French writer and playwright (1794–1862)

Louis-Émile Vanderburch (30 September 1794 – 30 March 1862) was a 19th-century French writer and playwright. The painter Dominique Joseph Vanderburch (1722–1785) was his grandfather.

== Biography ==
After he started a career in teaching as a professor of history, Vanderburch turned to literature and more specifically to theatre. From 1816, he authored more than a hundred theatre plays, some of which were met with great success.

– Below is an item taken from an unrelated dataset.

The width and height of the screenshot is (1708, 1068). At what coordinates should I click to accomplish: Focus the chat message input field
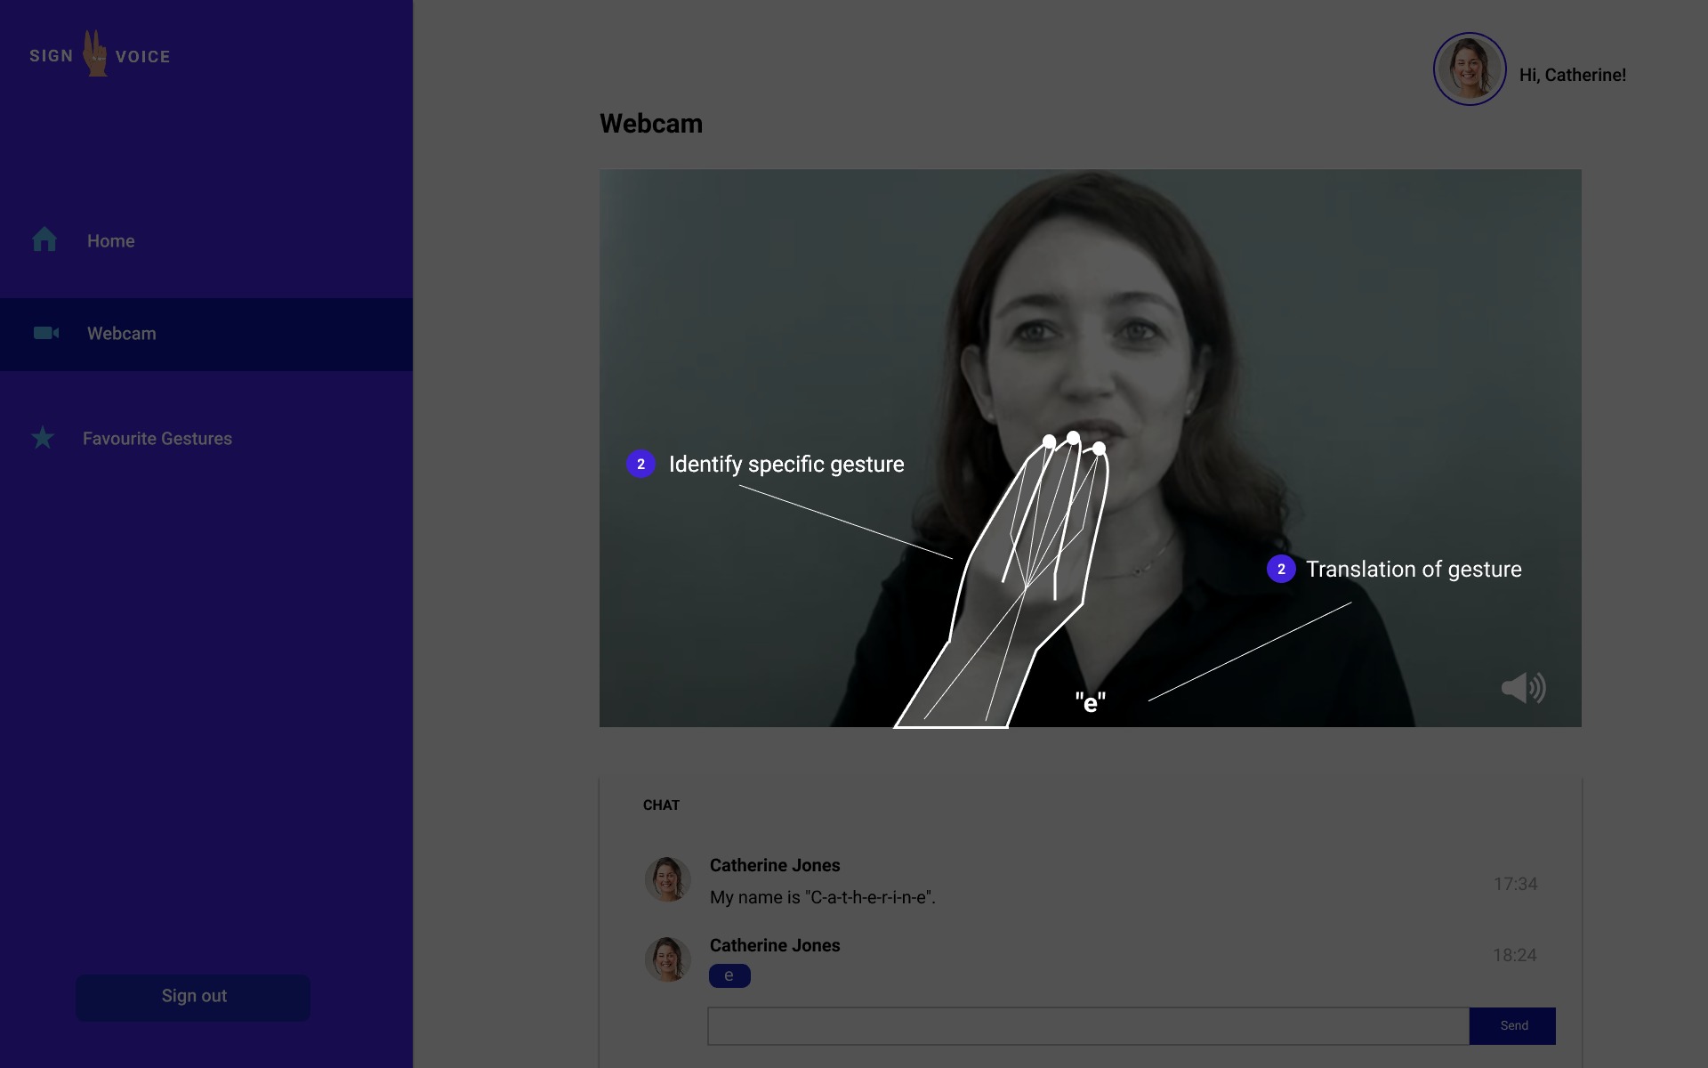click(1087, 1026)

From 1836 to 1853, he lived in the Petit château of La Chapelle-Saint-Mesmin (Loiret) which now houses the city hall of this town of 10,000 inhabitants.

== Works ==
- Theatre (selection)
- 1835: Jacques II
- 1836: Le Gamin de Paris
- 1838: Clermont, ou Une femme d'artiste (with Eugène Scribe)
- 1838: Peau d'âne
- 1846: Une nuit au Louvre
- 1854: Le Sanglier des Ardennes
- 1855: Le sergent Frédéric, comédie en vaudevilles (with Dumanoir)

- Other
- 1816: L'Épingle noire
- 1847: Scènes contemporaines laissées par Madame la Vicomtesse de Chamilly, Urbain Canel, 1828 collective pseudonym of François-Adolphe Loève-Veimars, Auguste Romieu and Vanderburch.
- 1832: Souvenirs de France, d'Écosse et d'Angleterre pendant les règnes de François I, Henri II, François II, Marie Stuart et Elisabeth.
- 1841-1843: Le Gamin de Paris à Alger.
- 1851: Histoire militaire des Français. À l'usage des écoles régimentaires et des écoles communales.

== Bibliography ==
- Émile Chevalet, Les 365. Annuaire de la littérature et des auteurs contemporains, 1858.
- Charles Vander-Burch Fils, Biographie d'un homme de lettres, Imprimerie veuve Théolier Ainé et Cie, In-8°, 19 pages, Saint-Etienne, 1863, published by the Bnf, available Here

== Funds Vanderburch ==
From a gift of Philippe Collin, his great-nephew, the Émile Vanderburch funds gathers at the Bibliothèque nationale de France (Department of Performing Arts) personal papers, the manuscripts of 9 unpublished plays and 8 published plays, 4 collections of poetry and songs, 3 handwritten works of his youth, intimate writings, correspondence, programs, documents related to his theatrical activity and press articles.